Geralyn Horton, Playwright
Newton, Mass. 02460
<http://www.tiac.net/users/ghorton>
I was about to suggest the same thing - I worked on a new interpretation of
Medea last year and am looking at Hippolytus this year...
but I wonder if the original question refers to the Classics or merely
classics...
there are many that might consider plays like Waiting for Godot as
classics... No Exit by Johnny Sartre is a classic to my thinking - a very
subjective term I've found...
I'd be looking to some of the following for pre-20th century classics...
GB Shaw (19th/20th)
Strindberg
Jarry
Chekhov
Ibsen
then again - why not consider some of the Yuan plays or Noh drama?
Certainly classics!
"Geralyn Horton" <gho...@tiac.net> wrote in message
news:3A7224C7...@tiac.net...
Long Day's Journey into Night and A Moon for the Misbegotten come to mind, as
does Miss Julie, The Father, and The Stronger. Several Checkhov one-acts have
small casts
Finally, I don't know when The Fourposter (Jan de Hartog) was written, but I
believe it might qualify.
Skip
(Skip-- pretty sure all of these were written in the 20th Century...

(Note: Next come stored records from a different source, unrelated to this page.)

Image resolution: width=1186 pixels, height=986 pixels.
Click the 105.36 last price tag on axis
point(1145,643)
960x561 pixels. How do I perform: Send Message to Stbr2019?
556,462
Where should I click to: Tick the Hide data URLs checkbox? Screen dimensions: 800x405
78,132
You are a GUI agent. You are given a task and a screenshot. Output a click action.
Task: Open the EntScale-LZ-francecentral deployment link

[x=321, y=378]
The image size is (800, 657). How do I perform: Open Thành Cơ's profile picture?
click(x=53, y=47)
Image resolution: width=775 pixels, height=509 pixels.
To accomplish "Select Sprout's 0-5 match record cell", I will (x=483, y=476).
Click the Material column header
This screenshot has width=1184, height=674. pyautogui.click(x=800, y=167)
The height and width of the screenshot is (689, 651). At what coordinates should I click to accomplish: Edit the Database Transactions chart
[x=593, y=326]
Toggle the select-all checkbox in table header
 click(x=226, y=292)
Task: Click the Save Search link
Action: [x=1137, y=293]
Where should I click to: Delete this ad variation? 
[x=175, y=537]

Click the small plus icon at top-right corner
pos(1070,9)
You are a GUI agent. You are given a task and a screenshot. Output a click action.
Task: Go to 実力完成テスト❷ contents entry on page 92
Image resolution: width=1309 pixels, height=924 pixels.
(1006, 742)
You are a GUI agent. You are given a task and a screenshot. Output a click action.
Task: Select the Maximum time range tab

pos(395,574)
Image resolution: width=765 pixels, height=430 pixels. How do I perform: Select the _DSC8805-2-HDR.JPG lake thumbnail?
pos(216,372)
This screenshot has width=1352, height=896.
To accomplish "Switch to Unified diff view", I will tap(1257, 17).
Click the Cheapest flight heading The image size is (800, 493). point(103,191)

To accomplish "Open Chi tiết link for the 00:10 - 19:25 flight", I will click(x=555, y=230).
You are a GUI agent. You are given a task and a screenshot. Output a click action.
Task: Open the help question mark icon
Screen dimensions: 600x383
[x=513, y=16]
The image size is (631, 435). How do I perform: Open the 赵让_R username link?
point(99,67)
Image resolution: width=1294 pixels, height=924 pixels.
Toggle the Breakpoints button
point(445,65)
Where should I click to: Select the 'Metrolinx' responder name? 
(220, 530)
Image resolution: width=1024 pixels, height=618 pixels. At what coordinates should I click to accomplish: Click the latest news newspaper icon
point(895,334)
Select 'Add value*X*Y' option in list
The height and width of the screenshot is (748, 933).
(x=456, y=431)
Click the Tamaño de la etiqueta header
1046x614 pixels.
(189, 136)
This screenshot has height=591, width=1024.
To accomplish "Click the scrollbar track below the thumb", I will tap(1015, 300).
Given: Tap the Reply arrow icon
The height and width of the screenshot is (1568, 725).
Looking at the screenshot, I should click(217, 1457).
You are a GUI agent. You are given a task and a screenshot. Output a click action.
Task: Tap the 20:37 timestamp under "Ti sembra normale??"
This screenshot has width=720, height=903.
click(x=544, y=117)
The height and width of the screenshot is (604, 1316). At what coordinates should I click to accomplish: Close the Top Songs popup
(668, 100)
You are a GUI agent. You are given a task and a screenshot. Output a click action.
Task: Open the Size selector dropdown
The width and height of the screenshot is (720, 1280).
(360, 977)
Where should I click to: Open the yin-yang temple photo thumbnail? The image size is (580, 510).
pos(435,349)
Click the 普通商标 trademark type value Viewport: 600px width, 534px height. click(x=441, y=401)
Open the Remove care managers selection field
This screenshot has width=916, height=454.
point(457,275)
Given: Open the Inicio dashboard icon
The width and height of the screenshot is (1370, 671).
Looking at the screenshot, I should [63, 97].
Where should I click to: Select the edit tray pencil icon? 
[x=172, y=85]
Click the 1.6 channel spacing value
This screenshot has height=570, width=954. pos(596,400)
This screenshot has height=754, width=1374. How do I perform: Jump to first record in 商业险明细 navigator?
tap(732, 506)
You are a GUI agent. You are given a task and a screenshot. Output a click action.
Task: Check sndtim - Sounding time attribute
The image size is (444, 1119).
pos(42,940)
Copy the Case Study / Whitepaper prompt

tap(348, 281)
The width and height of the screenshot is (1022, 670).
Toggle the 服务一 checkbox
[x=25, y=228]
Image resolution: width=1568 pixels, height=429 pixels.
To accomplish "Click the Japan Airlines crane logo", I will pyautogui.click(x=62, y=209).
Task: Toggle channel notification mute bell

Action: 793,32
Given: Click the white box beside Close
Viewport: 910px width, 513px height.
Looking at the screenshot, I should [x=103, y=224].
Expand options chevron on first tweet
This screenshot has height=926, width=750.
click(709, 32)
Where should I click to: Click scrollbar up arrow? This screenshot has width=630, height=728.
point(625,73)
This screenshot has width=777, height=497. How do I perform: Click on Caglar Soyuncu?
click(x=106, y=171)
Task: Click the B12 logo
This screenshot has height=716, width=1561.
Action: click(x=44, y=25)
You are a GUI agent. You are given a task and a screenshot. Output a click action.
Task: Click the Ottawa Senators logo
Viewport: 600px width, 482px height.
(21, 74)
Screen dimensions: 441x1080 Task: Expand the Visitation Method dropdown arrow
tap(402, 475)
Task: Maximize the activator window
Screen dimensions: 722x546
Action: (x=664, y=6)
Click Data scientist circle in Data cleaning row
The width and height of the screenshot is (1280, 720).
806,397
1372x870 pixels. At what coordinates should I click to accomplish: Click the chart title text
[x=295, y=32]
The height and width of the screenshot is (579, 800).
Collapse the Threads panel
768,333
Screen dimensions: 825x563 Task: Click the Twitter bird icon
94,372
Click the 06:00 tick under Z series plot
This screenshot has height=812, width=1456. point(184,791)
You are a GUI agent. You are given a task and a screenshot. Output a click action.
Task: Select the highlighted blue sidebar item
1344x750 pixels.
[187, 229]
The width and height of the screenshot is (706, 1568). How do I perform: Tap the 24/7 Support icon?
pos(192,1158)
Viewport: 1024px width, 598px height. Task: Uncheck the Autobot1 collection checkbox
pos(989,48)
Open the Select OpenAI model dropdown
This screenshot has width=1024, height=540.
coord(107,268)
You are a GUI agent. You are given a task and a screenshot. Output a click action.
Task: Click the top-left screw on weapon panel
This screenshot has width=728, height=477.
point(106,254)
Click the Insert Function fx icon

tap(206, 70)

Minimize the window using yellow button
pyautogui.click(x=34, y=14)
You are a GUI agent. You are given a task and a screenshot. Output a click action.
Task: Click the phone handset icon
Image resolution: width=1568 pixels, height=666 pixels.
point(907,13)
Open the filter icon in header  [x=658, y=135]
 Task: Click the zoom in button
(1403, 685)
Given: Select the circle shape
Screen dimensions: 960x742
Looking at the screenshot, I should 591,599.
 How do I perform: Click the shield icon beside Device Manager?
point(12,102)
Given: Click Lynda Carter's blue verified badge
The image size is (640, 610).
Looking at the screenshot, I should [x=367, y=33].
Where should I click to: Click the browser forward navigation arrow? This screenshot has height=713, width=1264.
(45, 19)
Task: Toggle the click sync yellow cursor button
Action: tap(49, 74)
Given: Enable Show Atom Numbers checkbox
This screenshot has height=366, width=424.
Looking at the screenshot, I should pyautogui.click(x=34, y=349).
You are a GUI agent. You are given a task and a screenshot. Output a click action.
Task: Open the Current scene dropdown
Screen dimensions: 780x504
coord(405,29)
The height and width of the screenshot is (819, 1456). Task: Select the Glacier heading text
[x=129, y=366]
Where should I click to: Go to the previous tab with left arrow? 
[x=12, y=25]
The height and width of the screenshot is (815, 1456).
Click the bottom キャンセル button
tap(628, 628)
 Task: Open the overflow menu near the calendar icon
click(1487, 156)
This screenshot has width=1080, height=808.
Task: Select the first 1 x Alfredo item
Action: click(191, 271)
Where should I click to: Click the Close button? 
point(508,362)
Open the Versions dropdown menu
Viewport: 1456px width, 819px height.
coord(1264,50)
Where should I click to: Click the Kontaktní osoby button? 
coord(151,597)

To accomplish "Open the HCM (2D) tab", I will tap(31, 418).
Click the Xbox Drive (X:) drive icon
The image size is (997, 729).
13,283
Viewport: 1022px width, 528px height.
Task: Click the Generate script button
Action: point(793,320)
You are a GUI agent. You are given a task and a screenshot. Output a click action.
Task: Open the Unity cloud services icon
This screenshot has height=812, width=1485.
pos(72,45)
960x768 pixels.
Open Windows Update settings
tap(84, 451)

Though The Father and Dance of Death are close enough and full-length.
Julie and Stronger are one-acts, and you need the peasant dance crowd
in Julie.)
From at or near the turn of the 20th century, Ibsen has a number of
smallish casts (Ghosts, Master Builder) as does Shaw (Mrs. Warren's
Profession, Candida). I've seen a modern adaptation of the classic
Brothers Karamozov (by Richard Crane) that uses only four characters,
if that might work for your artistic director, and there are many
other modern adaptaions of classical works by other writers.
There just aren't that many pre-20th century "small-cast" plays. (For
its day, The Importance of Being Ernest was a fairly small cast, but I
think we're over the century line on that one, or pretty close.)
--
Opus (:>
I was fired from my job at a Howard Johnson's when somebody asked me the
ice cream flavour of the week and I said, "chicken". --Mike Nichols
Opus Graphics-- http://members.home.net/coble/OpusGraphics
Part of our theater's mission is to present classic plays refocussed
through a contemporary point of view (let's not even get started on
what that means exactly or the relative merits of resetting the time
and place of classic plays to the here and now).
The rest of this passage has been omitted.